* ACTIVITY: Starting from the line containing "Toggle visibility eye", write out the rest of the entries exactly, through the final line, including nothing else.

Stored data entries
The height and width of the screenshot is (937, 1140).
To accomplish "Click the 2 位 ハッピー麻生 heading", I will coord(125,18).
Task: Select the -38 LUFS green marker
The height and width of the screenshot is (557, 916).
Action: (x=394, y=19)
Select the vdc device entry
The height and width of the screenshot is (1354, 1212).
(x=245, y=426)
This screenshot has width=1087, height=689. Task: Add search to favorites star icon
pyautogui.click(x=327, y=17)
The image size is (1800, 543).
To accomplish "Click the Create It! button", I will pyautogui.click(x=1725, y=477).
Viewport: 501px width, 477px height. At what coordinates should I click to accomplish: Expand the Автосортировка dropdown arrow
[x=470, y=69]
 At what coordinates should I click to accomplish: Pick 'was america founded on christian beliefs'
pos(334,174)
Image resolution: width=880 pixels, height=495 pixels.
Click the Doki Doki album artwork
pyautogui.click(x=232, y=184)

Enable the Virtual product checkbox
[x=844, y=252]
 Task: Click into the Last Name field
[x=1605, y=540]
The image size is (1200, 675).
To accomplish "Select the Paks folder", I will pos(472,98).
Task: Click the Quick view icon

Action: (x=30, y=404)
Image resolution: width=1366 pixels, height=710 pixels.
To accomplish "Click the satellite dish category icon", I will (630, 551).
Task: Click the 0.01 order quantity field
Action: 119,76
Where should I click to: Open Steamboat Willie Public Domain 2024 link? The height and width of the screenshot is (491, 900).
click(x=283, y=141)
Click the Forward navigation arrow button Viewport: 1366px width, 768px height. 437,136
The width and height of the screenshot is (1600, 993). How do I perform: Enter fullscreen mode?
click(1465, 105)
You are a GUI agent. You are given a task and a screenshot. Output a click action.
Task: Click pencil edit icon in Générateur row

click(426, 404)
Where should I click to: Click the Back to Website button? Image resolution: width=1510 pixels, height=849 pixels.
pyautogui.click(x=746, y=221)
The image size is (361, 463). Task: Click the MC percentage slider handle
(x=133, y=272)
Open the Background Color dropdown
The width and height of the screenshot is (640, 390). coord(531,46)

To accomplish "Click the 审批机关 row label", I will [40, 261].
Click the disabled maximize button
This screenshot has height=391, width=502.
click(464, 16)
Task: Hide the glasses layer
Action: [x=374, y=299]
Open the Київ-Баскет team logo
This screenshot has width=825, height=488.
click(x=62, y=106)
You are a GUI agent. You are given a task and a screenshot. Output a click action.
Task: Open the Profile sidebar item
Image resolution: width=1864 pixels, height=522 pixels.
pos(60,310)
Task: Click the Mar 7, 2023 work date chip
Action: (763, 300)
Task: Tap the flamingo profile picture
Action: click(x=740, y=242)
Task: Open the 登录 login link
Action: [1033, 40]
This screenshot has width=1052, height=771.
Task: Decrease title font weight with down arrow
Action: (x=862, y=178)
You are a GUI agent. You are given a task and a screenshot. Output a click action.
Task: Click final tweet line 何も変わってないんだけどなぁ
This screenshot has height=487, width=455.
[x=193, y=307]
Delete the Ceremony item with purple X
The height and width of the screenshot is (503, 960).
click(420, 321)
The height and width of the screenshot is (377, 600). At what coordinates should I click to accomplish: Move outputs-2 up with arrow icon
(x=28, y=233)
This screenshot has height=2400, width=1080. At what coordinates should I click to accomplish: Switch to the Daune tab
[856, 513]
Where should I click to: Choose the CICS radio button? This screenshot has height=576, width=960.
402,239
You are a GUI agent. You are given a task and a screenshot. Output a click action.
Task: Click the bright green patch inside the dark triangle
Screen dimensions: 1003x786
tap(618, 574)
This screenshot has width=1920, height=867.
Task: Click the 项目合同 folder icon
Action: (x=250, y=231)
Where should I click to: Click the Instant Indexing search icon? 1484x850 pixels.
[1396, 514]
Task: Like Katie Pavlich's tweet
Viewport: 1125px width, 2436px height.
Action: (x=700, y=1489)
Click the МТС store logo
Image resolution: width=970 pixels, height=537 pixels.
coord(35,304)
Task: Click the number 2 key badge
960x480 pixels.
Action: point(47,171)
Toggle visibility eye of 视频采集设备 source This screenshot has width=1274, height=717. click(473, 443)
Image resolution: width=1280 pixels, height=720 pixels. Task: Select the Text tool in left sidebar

* SOLUTION:
Toggle visibility eye of 视频采集设备 source This screenshot has width=1274, height=717. click(473, 443)
Image resolution: width=1280 pixels, height=720 pixels. Task: Select the Text tool in left sidebar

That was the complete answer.